Если не здесь–в 7 гл.; то в ст. 42, 5 гл. по-видимому, оправдывается мнение Эвальда об искусственной связи в Нагорной беседе. Стих 42, 5 гл. представляется ему не имеющим никакой естественно логической связи с предыдущими и последующими ст. 41–43. Как же это, однако? «Так как, говорит Эвальд, в предыдущих стихах речь идет о том, что не должно сопротивляться злому, – тому, кто ударит в щеку, кто захочет судиться и кто принудит идти с собой поприще: 39–41 ст.; а в ст. 42 говорится: «просящему у тебя дай» – что не стоит в связи со ст. 39–41. «Но, замечает Мейер, между этими стихами, если бы они не были в существенной связи с предыдущими, находится связь по естественной ассоциации» 122. Это могло быть так, но для теории требуется логическая связь, которую, впрочем, нельзя отвергать уже и по указанной ассоциации. Здесь есть логическая связь. В стихе 39-м Спаситель говорит: «не противься злому» – πονηρον, – всякому проявлению лукавого эгоизма; следовательно, кто ударит тебя, хочет судиться с тобою, принудит тебя идти поприще – не противься. Но это еще не все проявление лукавого эгоизма: если кто просит у тебя взаймы, разумеется – без отдачи, то «просящему у тебя дай» – и здесь не противься злому (πονηρον), ибо «если взаймы даете тем, от которых надеетесь получить обратно: какая вам за то благодарность?... Но вы... и взаймы давайте, не ожидая ничего; и будет вам награда великая, и будете сынами Всевышнего», говорит Спаситель (ср. Лк. 6:34–35). Такую связь должно и можно мыслить по указанию ев. Луки 123.

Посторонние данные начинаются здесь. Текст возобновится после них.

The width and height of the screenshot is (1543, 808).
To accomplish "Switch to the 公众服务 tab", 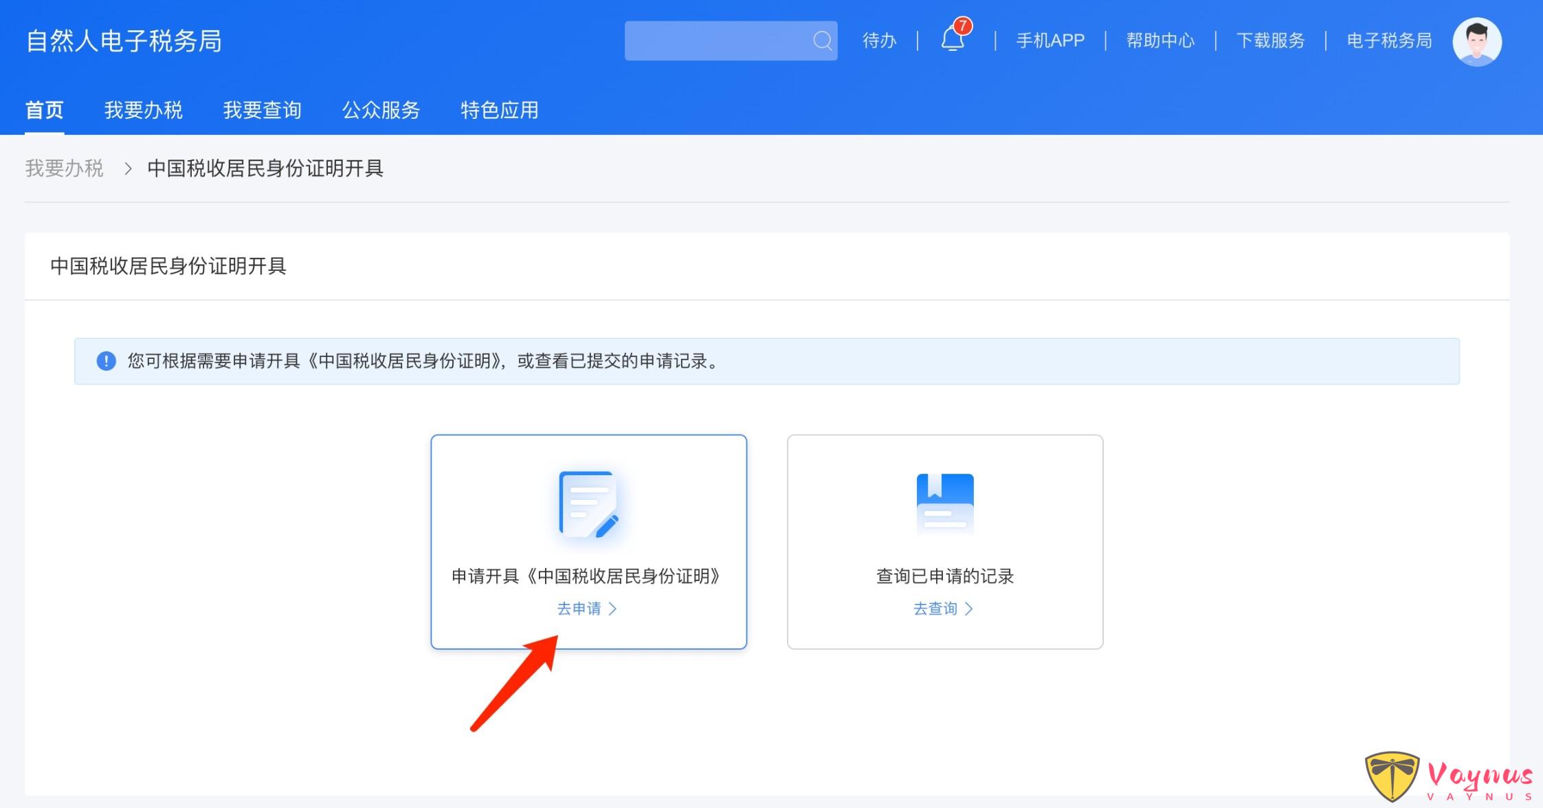I will (381, 110).
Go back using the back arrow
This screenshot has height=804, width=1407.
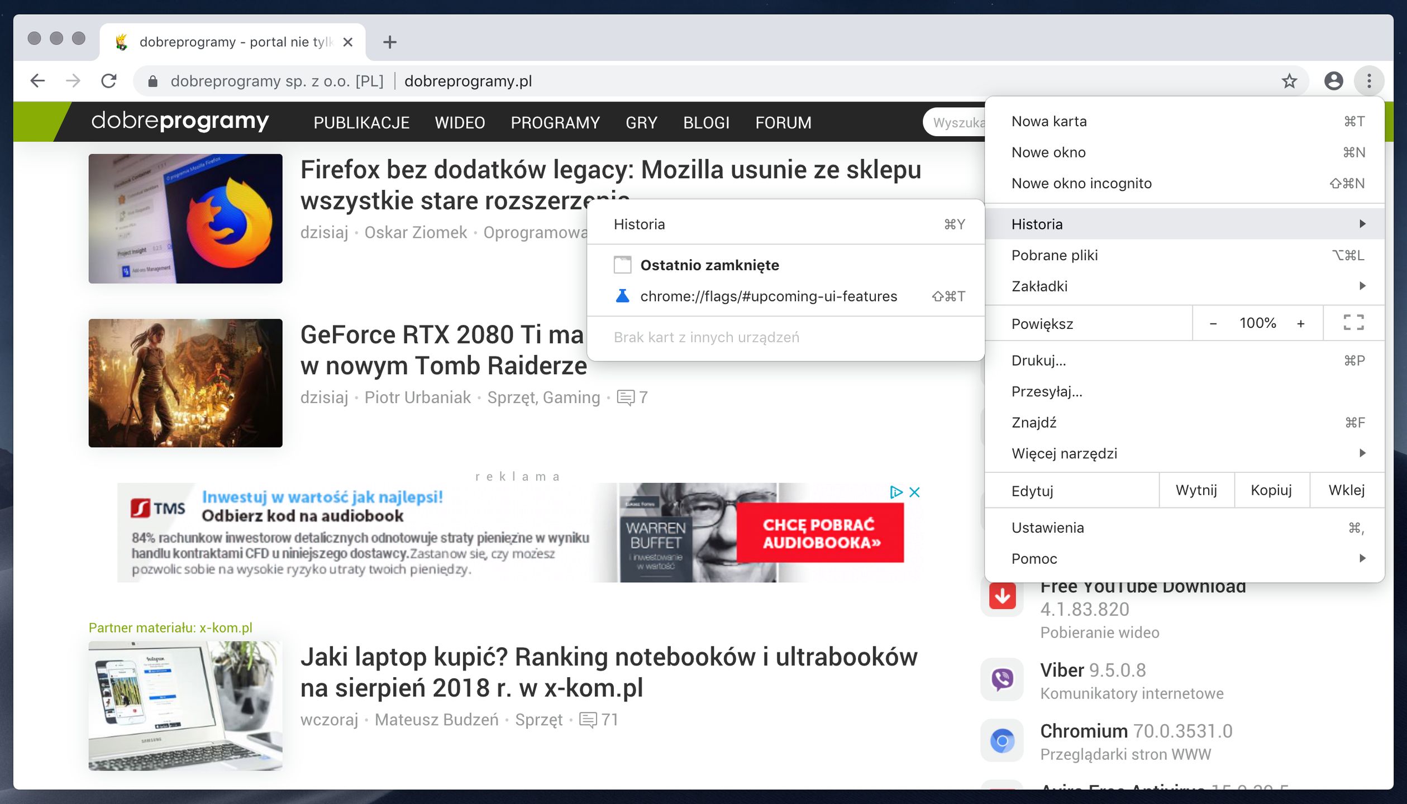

Решительно против теории Эвальда и частного мнения её о перестановке стихов и бессвязности их в Нагорной проповеди говорит тот факт, что все, указанные самим Эвальдом, стихи: 7:12, 5:42, 6:22 во всех известных кодексах Нового Завета и рукописях Евангелия стоят на своих местах. Отчего же не было никогда и нигде исправлено qvasi-извращение текста в Евангелии от Матфея? Только оттого, что никогда не было этого самого мнимого извращения его в действительности 124.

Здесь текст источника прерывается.